My local Ace harware store has an excellent stock of bolts/nuts/screws, much much better than the big-box stores. That said, there are two full rows of imperial fasteners and one row end of metric. The downside is that buying fasteners in single quantities is expensive. I'm thinking that I need to order some 100-count boxes of common screws from Enco instead.

Of course, you need a full metric set of wrenches and sockets to work on any vehicle these days, as imperial and metric fasteners are mixed freely (not to metion Torx).


----------



## shred (Nov 22, 2008)

Maryak  said:
			
		

> Our US friends were smarter than we were, they stuck to their guns and used what they were and are comfortable with. :bow: Wonder how they get on if they want imp or metric fasteners ???


Actually it's becoming a nuisance for model engine building. Everything imported has metric fasteners (including lot of US cars), while the old stuff has imperial. The hardware store stock of metric fasteners isn't large by any means and even the imperial selection is pretty poor unless you're building full-size. Unless you go way out of your way, tooling is 99% imperial.. 

Engine plans have a mix from all-imperial to all-metric to mixed hodgepodges (and the old Brit plans have fun things like BA threads we don't get), especially if the same plan has been converted from one to the other and back. You need to carry two full sets of hex keys or wrenches if you plan to turn any bolts or socket screws you run across. The other day I think I found a metric threaded SHCS with an imperial hex hole 

Luckily there's a local bolt supply that has pretty much anything I could ever need available for cheap, but it makes me wonder how the next generation tinkerers will get on with so little inspiration at the 'hardware' store. The last real hardware store with a wall of cigar-sized boxes full of little odd parts closed. I wanted to buy the whole wall. As a kid, I'd go into those places and poke at the little boxes with ball bearings and magnets and springs and so on and imagine the cool things that could be made with them. Now it's all window treatments and custom drawer pulls.


----------



## Cedge (Nov 22, 2008)

Perhaps a bit off topic, but the city where I live, for many years, hosted the world's largest international textile machinery show. Shortly after the rest of the world went metric, I noticed something odd. The international visitors were walking around town with bags full of yard sticks and 12 inch rulers. Some had what looked like hundreds of them. 

Turned out that they were buying them as inexpensive but novel souvenirs to take back home to give friends and family. Every year, when the show ended, you couldn't find a ruler or yard stick anywhere in town.

Steve


----------



## tmuir (Nov 22, 2008)

shred  said:
			
		

> (and the old Brit plans have fun things like BA threads we don't get)



Hence when I was on holidays in the UK the other week I bought a complete set of BA taps and dies.
You can get them in OZ but not for as cheap as I got this set in UK.


----------



## Tin Falcon (Nov 22, 2008)

compound driver 2
Senior Member
***

Karma 4
[applaud]
Offline Offline

Posts: 157


View Profile Email Personal Message (Offline)


Re: Appropriate use of studs vs. bolts
« Reply #15 on: Today at 08:45:52 AM »
	Reply with quoteQuote Modify messageModify Remove messageRemove Split TopicSplit Topic
The problem in England is we have a bunch of nanny state loving twits running the country. Every law that europe wants us to have we take with out argument. Be it the metric system or same sex weddings. Our nanny state government wont stand up to europe and say no as the people want. Sadly we all get to bend over and accept the laws imposed on us by europe.

JOB 1
In the forum thread on metric and imperial fasteners, what did one poster buy while on holiday in the UK?
JOB 2
Carry the forum thread on metric and imperial fasteners forward from its final sentence.

ENTRIES SUPPLIED
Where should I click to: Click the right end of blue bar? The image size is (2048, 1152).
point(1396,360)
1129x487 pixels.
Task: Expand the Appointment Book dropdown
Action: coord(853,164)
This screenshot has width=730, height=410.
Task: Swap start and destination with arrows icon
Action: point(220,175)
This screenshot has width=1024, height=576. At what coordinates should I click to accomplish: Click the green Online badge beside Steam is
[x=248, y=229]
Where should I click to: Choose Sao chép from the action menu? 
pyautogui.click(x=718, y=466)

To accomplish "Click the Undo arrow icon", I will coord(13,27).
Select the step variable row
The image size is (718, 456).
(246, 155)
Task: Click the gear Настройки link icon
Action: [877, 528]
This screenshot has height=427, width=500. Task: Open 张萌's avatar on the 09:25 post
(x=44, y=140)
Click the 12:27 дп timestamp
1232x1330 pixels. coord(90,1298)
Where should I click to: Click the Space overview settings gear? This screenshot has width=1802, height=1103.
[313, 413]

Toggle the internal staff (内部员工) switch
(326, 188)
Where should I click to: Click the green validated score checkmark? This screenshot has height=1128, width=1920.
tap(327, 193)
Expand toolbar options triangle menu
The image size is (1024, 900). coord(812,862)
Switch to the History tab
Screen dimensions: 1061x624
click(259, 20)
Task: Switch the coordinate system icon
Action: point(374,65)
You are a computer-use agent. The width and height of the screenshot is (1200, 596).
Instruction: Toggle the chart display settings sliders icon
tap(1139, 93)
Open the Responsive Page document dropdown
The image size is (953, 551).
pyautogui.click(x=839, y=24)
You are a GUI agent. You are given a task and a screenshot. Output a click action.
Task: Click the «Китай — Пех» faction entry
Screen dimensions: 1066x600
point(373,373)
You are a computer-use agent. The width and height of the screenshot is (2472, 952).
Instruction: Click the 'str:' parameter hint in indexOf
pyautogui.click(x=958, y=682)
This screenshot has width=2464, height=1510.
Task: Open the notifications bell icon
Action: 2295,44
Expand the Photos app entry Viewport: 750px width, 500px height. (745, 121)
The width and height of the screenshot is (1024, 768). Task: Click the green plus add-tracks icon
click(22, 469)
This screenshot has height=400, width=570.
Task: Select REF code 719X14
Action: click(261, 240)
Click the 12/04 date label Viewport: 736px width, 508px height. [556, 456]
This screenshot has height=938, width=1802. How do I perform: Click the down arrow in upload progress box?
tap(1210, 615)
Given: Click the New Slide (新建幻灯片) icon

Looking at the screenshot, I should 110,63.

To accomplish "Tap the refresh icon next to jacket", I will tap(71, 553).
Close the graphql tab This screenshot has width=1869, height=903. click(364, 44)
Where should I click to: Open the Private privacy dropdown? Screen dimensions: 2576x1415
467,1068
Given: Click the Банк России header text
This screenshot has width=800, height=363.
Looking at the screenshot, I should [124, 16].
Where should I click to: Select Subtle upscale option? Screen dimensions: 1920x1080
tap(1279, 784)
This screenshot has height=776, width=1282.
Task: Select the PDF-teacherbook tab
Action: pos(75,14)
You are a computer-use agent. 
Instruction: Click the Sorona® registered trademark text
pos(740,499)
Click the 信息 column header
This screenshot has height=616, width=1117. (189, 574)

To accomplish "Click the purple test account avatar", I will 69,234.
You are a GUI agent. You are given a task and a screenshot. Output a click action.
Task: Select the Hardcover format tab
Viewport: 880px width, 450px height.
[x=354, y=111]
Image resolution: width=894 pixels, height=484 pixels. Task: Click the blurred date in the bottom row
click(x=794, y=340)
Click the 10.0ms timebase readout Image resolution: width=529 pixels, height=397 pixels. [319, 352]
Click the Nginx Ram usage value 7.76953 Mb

REPLY 1
A complete set of BA taps and dies.

REPLY 2
My father used imperial his father used it and Iw as taught to use it. All the machines I own are imperial and all the traction engines I repair for a living were made using imperial tools. We were once a great engineering country, we are now a country of shop keeps and office wallers. The metric system is just the tip of the iceberg of rot in this country.

Keeping the imperial system wont bring back teh great days of industry for England but it will keep a system that has served us well for generations.


----------



## shred (Nov 23, 2008)

tmuir  said:
			
		

> Hence when I was on holidays in the UK the other week I bought a complete set of BA taps and dies.
> You can get them in OZ but not for as cheap as I got this set in UK.


Hmm, I have a friend in the UK, but I suspect then I'd need a bucket of BA nuts and bolts too


----------



## Kludge (Nov 23, 2008)

Maryak  said:
			
		

> Our US friends were smarter than we were, they stuck to their guns and used what they were and are comfortable with.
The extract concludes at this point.